RECORDS SUPPLIED -
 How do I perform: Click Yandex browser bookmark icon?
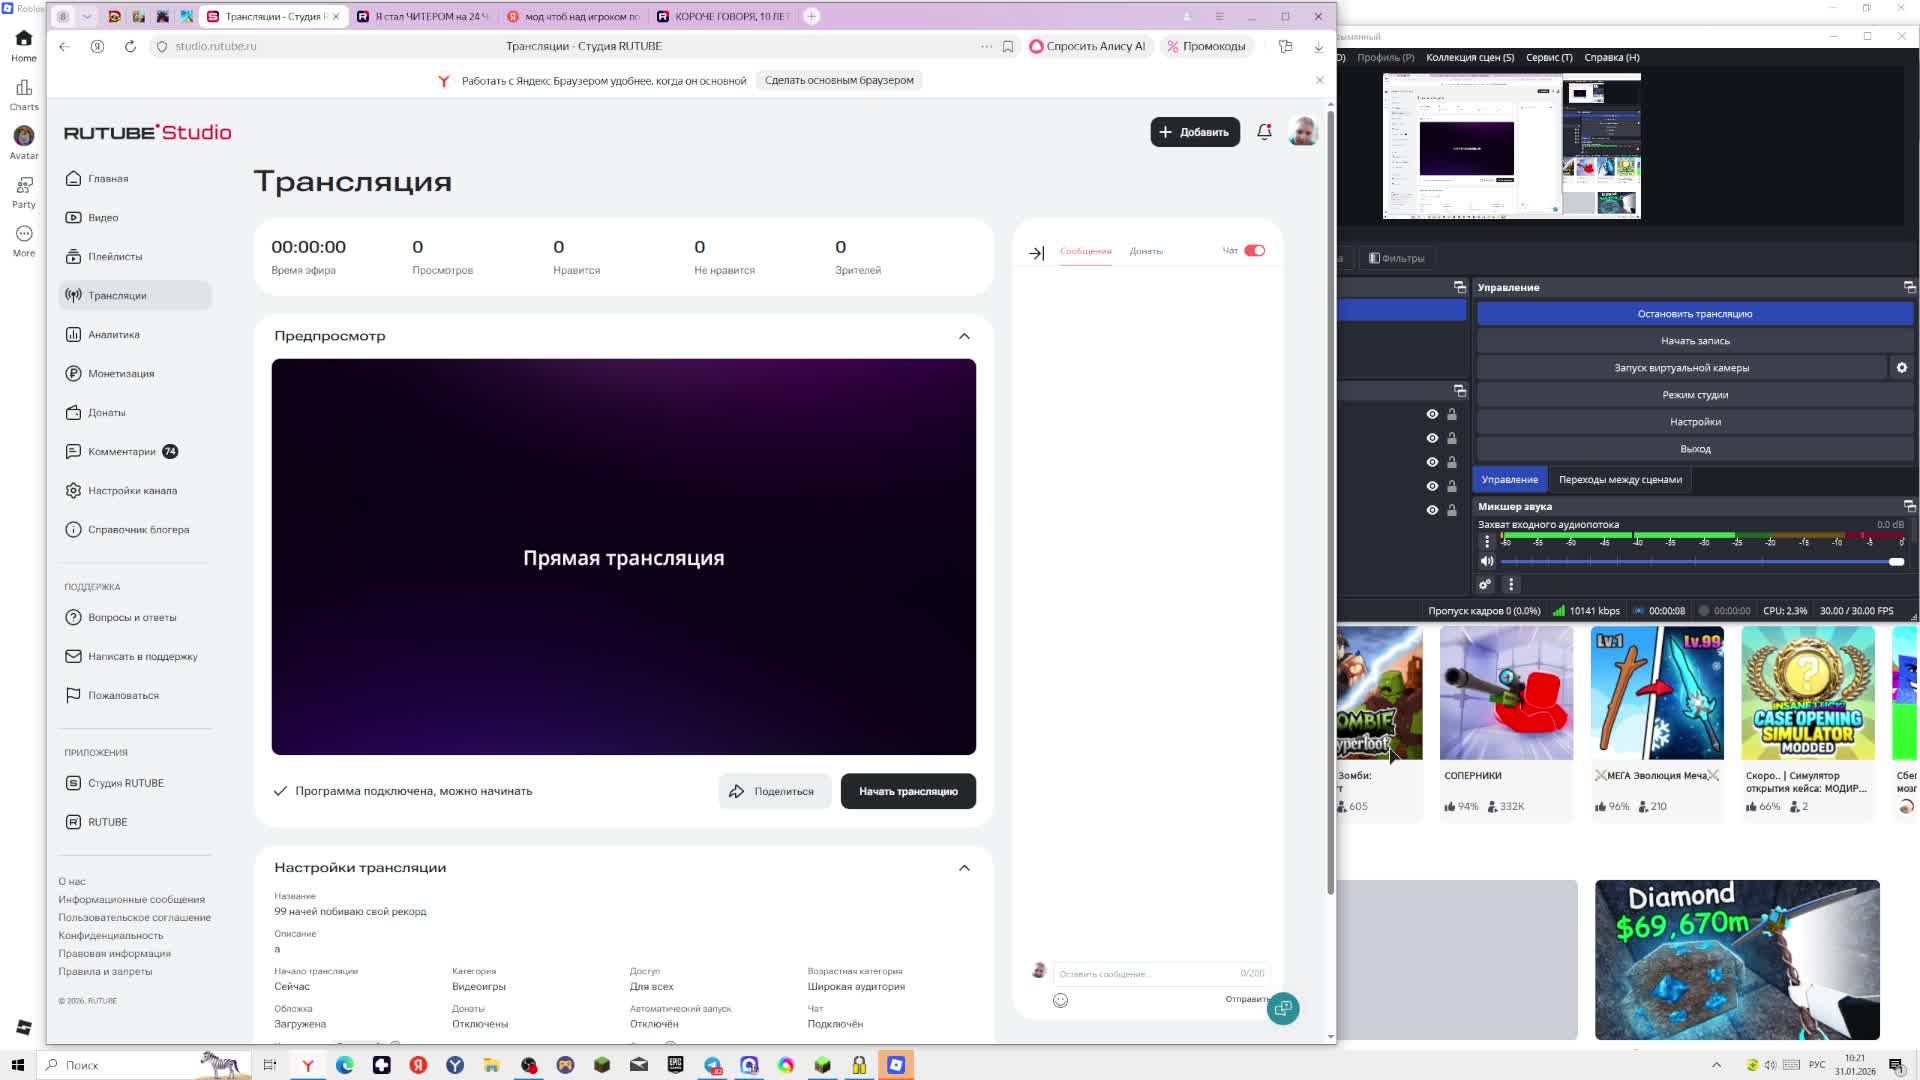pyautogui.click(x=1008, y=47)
* * *
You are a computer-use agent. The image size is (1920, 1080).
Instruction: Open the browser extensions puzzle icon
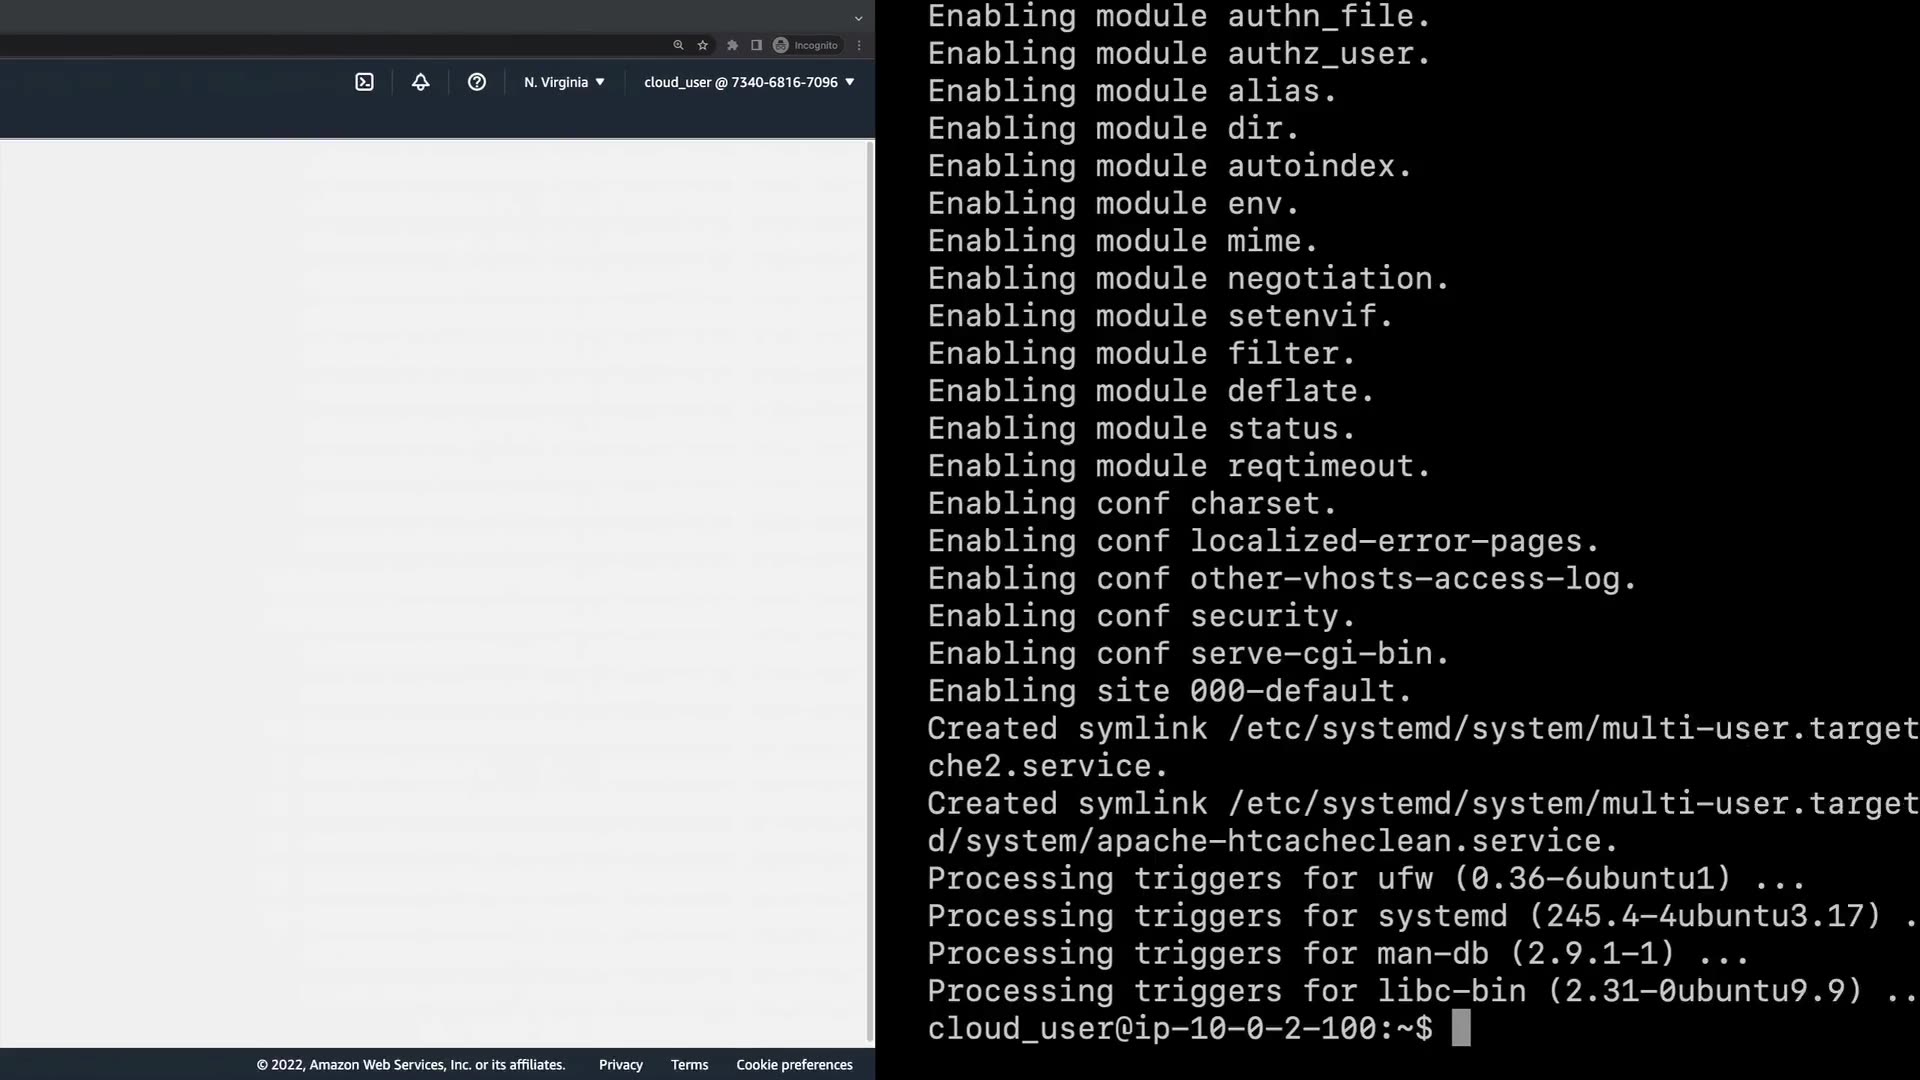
---
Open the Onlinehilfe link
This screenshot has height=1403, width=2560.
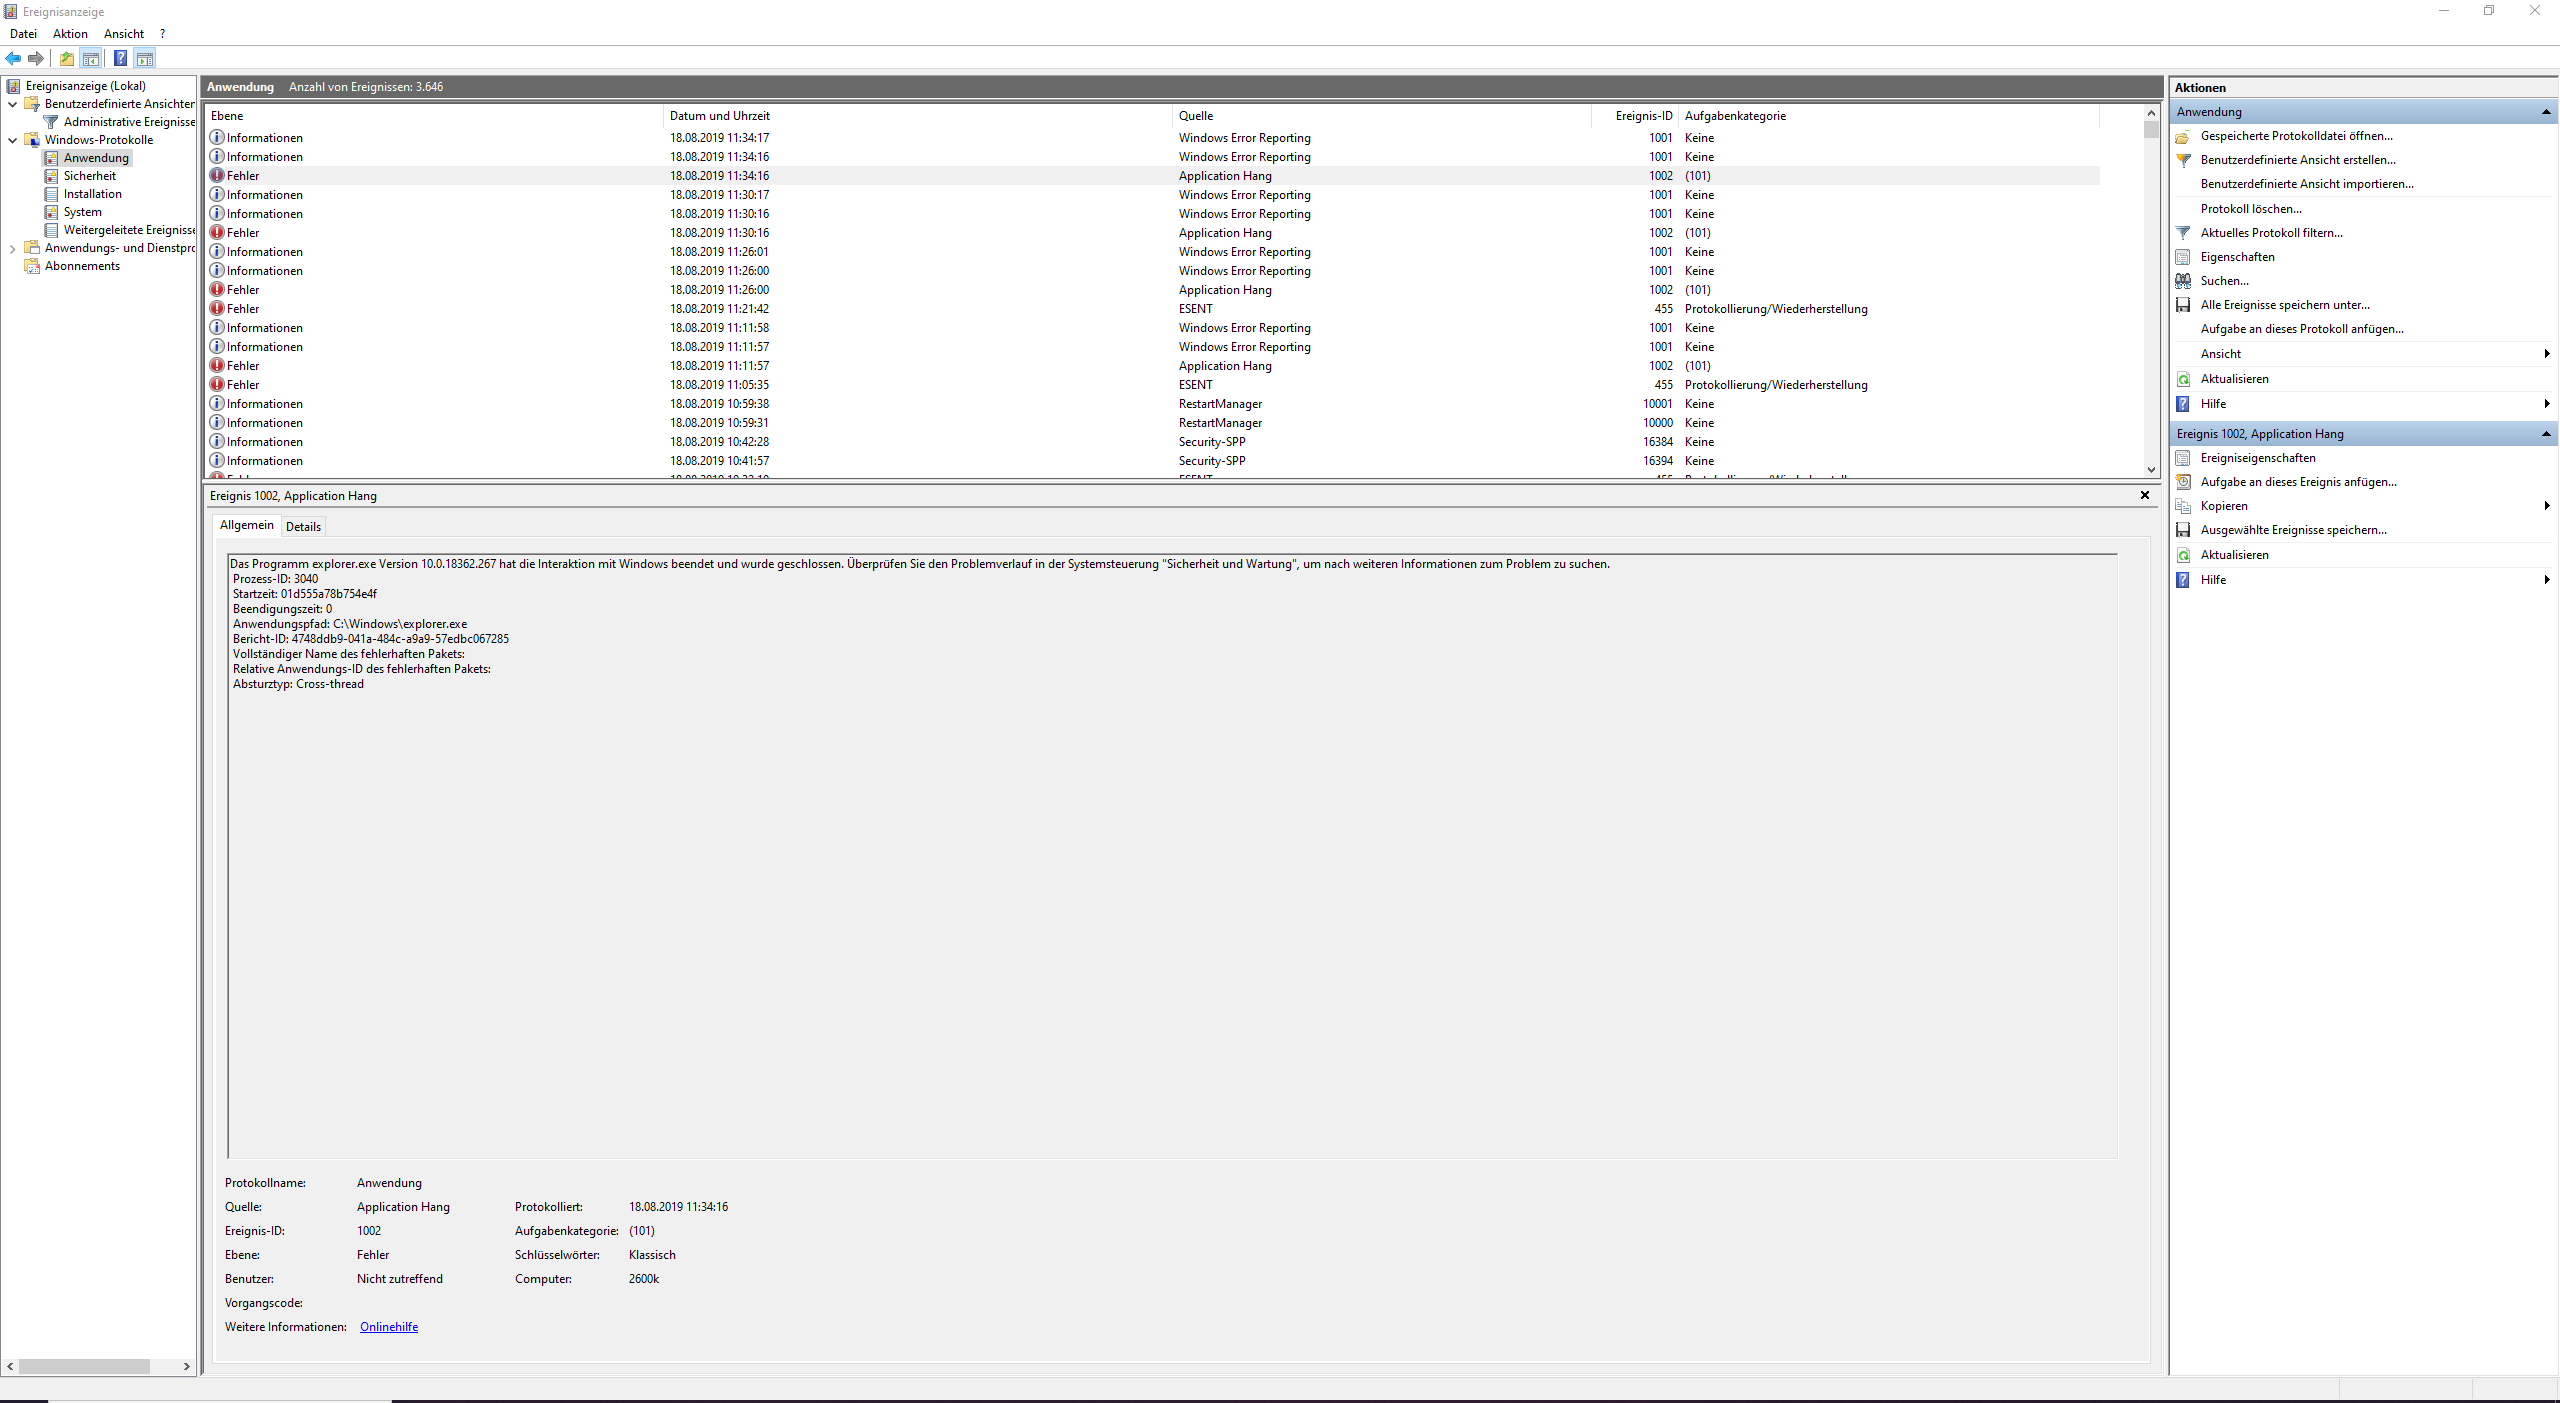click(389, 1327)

EXERCISE DESCRIPTION -
Filter the entries down to the lines containing "Open". Copy each of those lines.

SOLUTION FOR THIS TASK -
Instruction: Open the browser extensions puzzle icon
Open the Onlinehilfe link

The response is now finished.